On 6 April 2009, Leon Payne and another agency worker who wishes to remain anonymous, were helping to scrap shopping trolleys at Storetec Ltd's depot at the Sawpit Lane Industrial Estate, Derbyshire. The teenagers were placing trolleys in a skip using a metal plate as a makeshift lifting platform, which Storetec director Brian Crossan had designed to be manoeuvred by a forklift truck. As the forklift was lowering the platform, it got caught on either the lip of the skip, or a protruding trolley, and the platform was dragged off the truck's forks. The workers fell four and a half metres to the ground.
Mr Payne suffered fractures to his back, while his colleague broke both his heels and needed pins and a metal plate inserted in his feet.

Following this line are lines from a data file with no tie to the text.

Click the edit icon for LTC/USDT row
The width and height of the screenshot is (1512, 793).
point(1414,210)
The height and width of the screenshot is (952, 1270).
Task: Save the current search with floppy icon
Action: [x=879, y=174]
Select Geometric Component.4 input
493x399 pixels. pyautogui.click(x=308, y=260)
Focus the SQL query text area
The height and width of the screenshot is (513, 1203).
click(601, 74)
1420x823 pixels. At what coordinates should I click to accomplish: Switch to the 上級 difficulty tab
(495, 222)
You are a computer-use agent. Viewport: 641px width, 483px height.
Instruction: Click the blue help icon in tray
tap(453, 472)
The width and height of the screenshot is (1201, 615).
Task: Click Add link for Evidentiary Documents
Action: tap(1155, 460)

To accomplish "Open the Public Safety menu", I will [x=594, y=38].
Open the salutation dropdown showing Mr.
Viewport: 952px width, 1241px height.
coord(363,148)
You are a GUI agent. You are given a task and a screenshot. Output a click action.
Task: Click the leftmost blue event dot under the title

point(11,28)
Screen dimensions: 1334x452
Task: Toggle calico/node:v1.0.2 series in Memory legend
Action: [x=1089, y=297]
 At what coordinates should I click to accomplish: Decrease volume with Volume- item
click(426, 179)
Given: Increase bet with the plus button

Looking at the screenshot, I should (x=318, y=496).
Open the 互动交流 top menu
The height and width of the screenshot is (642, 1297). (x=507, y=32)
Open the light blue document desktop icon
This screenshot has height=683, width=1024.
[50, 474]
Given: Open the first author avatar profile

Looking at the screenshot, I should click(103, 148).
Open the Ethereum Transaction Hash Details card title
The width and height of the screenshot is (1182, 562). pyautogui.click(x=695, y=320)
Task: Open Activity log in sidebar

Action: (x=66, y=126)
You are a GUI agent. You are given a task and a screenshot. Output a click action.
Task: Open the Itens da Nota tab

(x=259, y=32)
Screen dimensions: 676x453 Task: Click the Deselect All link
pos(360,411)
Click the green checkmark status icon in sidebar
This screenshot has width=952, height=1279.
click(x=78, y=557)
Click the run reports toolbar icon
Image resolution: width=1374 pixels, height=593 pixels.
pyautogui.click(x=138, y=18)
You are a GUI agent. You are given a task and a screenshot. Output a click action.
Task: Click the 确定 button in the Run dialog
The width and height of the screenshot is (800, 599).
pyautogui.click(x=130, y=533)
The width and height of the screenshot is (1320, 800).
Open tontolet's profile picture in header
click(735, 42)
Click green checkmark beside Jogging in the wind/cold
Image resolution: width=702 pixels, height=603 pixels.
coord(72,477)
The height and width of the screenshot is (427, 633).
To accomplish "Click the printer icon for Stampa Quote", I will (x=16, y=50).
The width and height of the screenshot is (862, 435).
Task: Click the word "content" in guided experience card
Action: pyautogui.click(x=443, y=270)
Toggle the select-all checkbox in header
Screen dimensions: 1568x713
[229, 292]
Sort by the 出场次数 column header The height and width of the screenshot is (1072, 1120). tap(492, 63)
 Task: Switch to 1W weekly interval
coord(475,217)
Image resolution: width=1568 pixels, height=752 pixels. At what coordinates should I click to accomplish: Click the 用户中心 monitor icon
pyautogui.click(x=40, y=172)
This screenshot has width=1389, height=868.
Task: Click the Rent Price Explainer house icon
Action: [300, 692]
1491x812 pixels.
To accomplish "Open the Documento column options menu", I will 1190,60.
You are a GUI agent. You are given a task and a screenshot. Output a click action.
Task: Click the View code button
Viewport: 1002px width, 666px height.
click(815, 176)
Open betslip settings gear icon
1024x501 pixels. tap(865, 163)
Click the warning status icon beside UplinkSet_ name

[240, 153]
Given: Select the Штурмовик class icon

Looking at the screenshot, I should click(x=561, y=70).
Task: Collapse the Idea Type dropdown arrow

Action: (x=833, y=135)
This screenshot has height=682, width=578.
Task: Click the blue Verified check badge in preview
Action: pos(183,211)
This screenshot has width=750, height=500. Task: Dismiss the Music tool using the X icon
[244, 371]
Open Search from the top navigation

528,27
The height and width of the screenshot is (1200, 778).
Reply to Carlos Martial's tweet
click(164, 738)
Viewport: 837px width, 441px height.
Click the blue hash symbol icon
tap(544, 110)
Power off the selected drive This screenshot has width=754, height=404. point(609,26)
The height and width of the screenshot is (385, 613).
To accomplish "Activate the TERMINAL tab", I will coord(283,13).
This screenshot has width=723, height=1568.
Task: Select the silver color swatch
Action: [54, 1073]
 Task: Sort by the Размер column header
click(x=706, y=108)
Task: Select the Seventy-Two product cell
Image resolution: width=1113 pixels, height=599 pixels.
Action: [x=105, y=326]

The Health and Safety Executive's (HSE) investigation found that the company had neglected to assess the dangers of working at height in relation to the task. It issued a prohibition notice to the company to stop it using an identical plate as a lifting platform, and also served improvement notices in relation to two other lifting platforms at the depot. Inspector Fiona Coffey said, "The company should have considered if it was necessary to use a platform like this in the first place, and if it was, used something that was legal and safe - this arrangement clearly was not. Mr Crossan put two teenagers in a dangerous position, without thought for the consequences."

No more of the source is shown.